• _Written request 1_
From the mailing-list thread on lc_ctype and re.LOCALE, list every header field in the quoted reply's header block, each with its value.
• _Written request 2_
Continue the mailing-list thread on lc_ctype and re.LOCALE from the point where it stops.

[Tutor] lc_ctype and re.LOCALE

[Albert-Jan Roskam]

> From: oscar.j.benjamin at gmail.com
> Date: Fri, 29 Jan 2016 16:32:57 +0000
> Subject: Re: [Tutor] lc_ctype and re.LOCALE
> To: sjeik_appie at hotmail.com
> CC: tutor at python.org
> 
> On 28 January 2016 at 20:23, Albert-Jan Roskam <sjeik_appie at hotmail.com> wrote:
> >
> > Out of curiosity, I wrote the throw-away script below to find a character that is classified (--> LC_CTYPE) as digit in one locale, but not in another.
> > I ran it with 5000 locale combinations in Python 2 but did not find any (somebody shut down my computer!). I just modified the code so it also
> > runs in Python 3. Is this the correct way to find such locale-dependent regex matches?
> 
> Eryk already gave you a better explanation of the locale stuff than I
> could but I have a separate comment about the algorithmic performance
> of your code (since you mentioned that it took a long time).
> 
> You're looping over all pairs of locales:
> 
> ...
> > for n, (locale1, locale2) in enumerate(itertools.combinations(locales, 2), >
> ...
> >     for i in xrange(sys.maxunicode + 1):   # 1114111
> >         s = unichr(i)  #.encode("utf8")
> >         try:
> >             locale.setlocale(locale.LC_CTYPE, locale1)
> >             m1 = bool(regex.match(s))
> >             locale.setlocale(locale.LC_CTYPE, locale2)
> >             m2 = bool(regex.match(s))
> >             if m1 ^ m2:  # m1 != m2
> 
> Suppose there are N locales and M is sys.maxunicode. The number of
> pairs of locales is N*(N-1)/2 which grows like N**2. For each pair you
> loop over M characters so the innermost loop body is repeated
> something like M*N**2 times.
> 
> Assume that f(locale, c) is the function that gets e.g. m1 or m2 in
> your code above. We can swap the loops around so that the outer loop
> is over unicode characters. Then the inner loop can be over the
> locales but we only loop over all N locales once rather than over all
> N**2 pairs of locales. This looks like this:
> 
>     for c in unicode_chacters:
>         matched = f(locales[0], c) # Check the first locale
>         for locale in locales:
>             assert all(f(locale, c) == matched for locale in locales)

• _Listed records_
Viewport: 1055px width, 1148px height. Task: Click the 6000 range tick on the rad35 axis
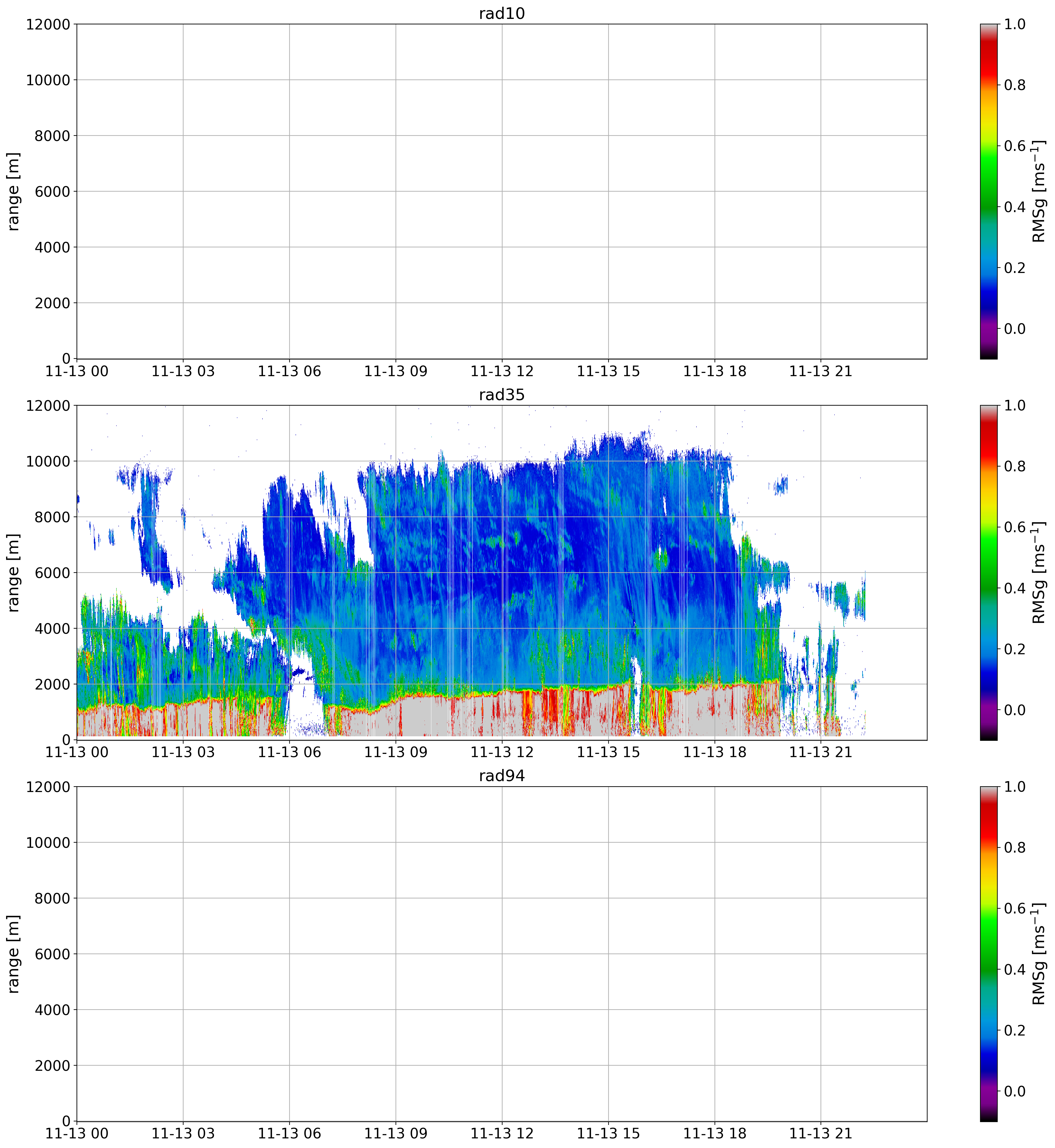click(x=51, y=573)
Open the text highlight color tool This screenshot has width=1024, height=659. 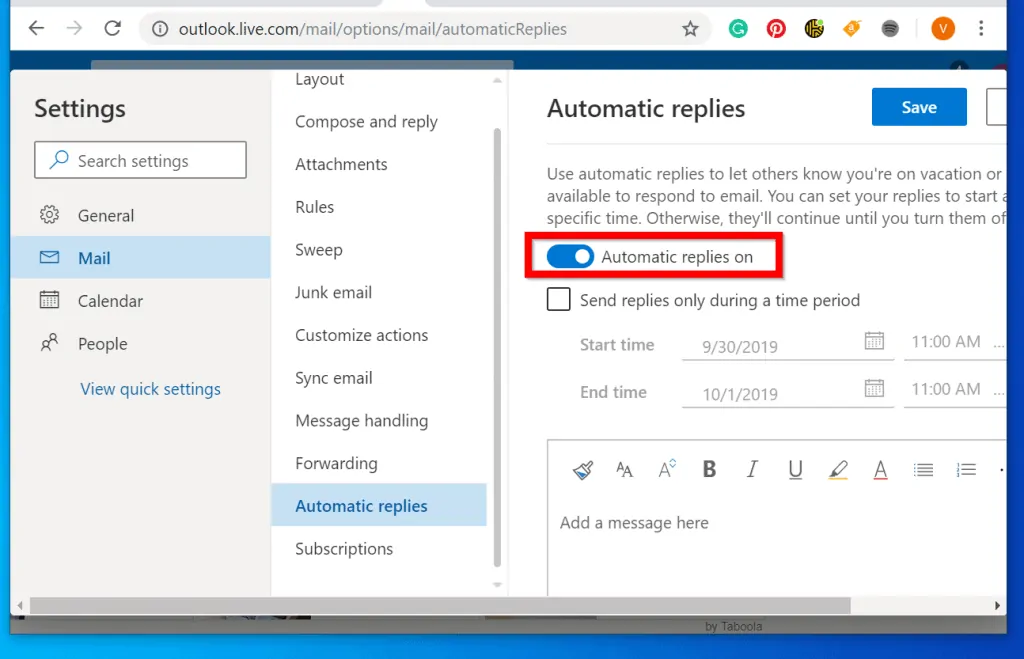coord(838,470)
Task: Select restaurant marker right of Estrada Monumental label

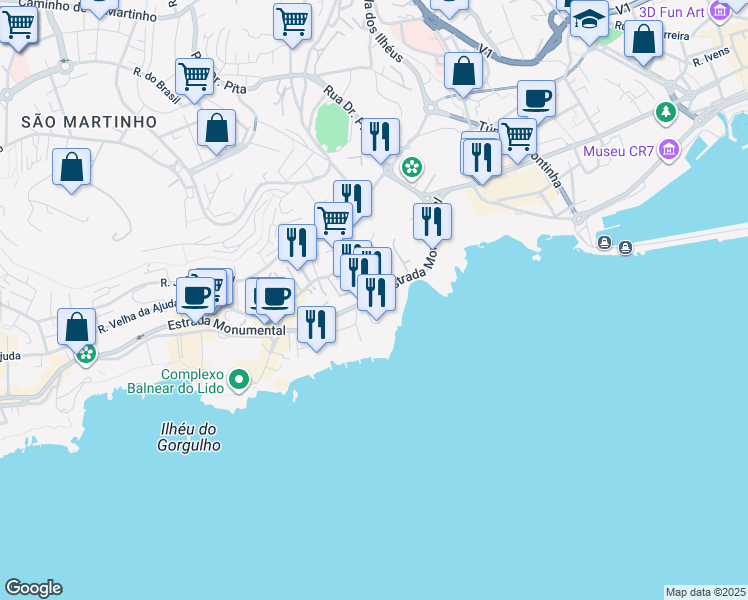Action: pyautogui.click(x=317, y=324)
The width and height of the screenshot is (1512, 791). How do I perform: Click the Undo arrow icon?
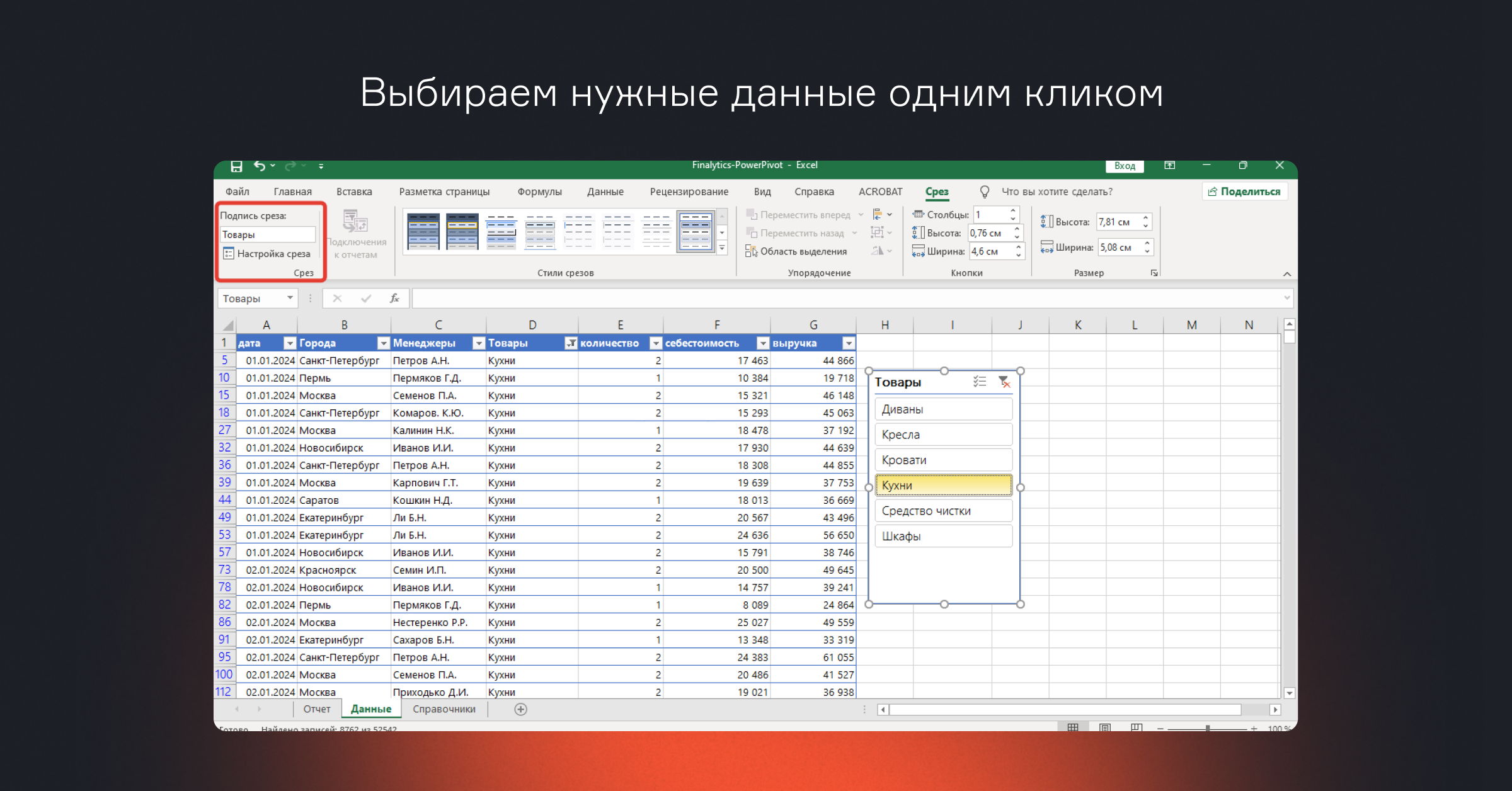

...

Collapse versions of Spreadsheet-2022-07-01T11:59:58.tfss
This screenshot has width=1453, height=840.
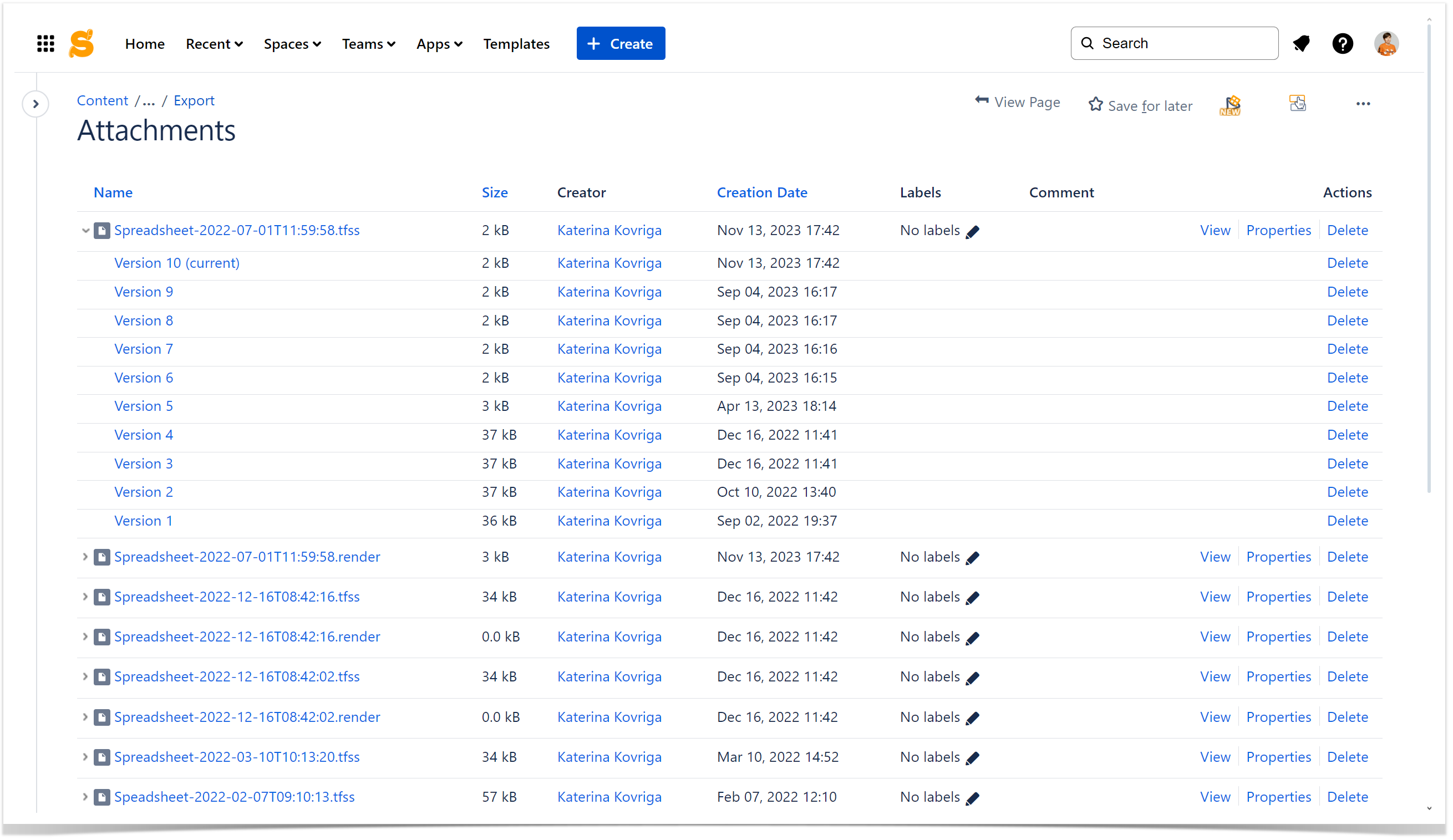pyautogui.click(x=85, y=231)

==

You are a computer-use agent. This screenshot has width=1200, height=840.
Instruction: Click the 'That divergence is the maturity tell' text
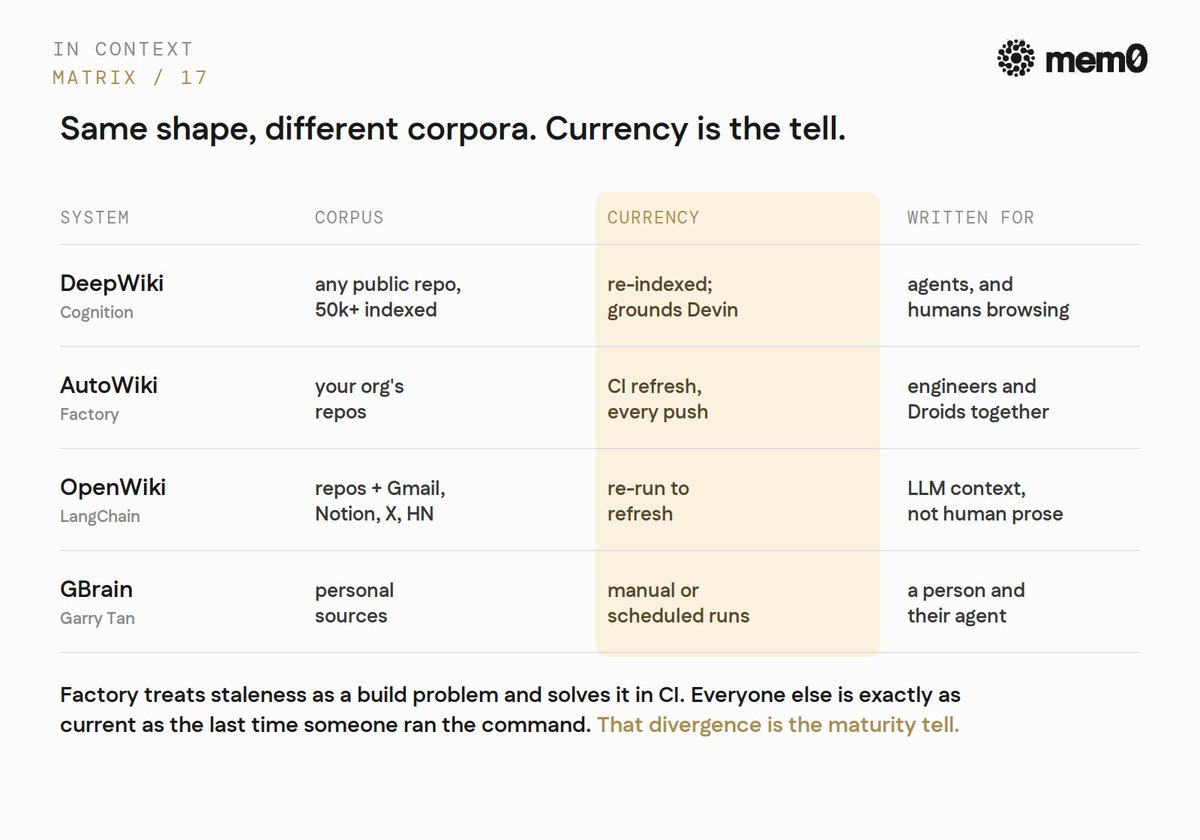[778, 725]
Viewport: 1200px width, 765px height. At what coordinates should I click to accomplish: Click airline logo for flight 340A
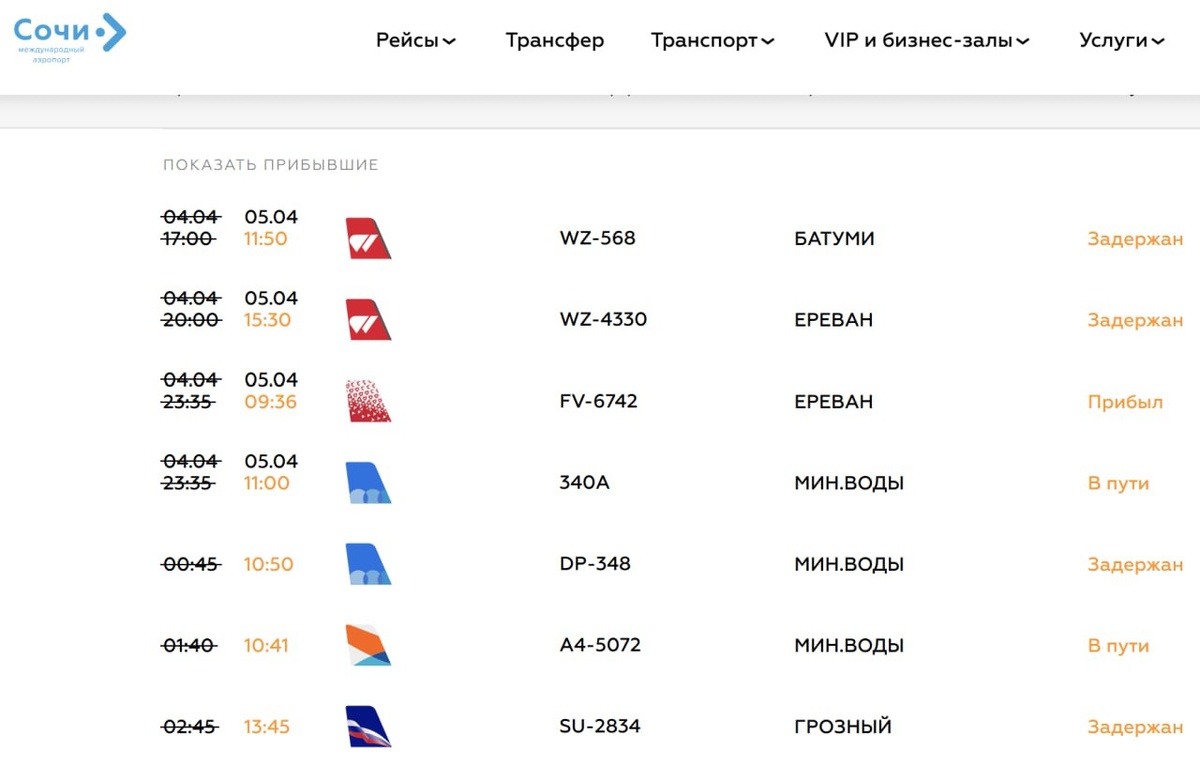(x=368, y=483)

• _Written answer 1_
From: oscar.j.benjamin at gmail.com
Date: Fri, 29 Jan 2016 16:32:57 +0000
Subject: Re: [Tutor] lc_ctype and re.LOCALE
To: sjeik_appie at hotmail.com
CC: tutor at python.org

• _Written answer 2_
> 
> This way you call f(locale, c) M*N times which if N is not small
> should be a lot faster than M*N**2 times.

Hi Oscar,

Putting the Busiest Loop on the InsideWhen you have nested loops, think about which loop you want on the outside and which you want on the inside. Following is an example of a nested loop that can be improved:I blindly followed a code tuning tip I once read about in Code Complete (McConnel 2004; page 623 [1]):
" Putting the Busiest Loop on the Inside

When you have nested loops, think about which loop you want on the outside and
which you want on the inside. Following is an example of a nested loop that can be
improved:
...
The key to improving the loop is that the outer loop executes much more often than the
inner loop. Each time the loop executes, it has to initialize the loop index, increment it
on each pass through the loop, and check it after each pass" 

[1] https://khmerbamboo.files.wordpress.com/2014/09/code-complete-2nd-edition-v413hav.pdf

Your advice makes perfect sense, though. So McConnel's code tuning tip may be a rule-of-thumb, with exceptions, right?

Thanks!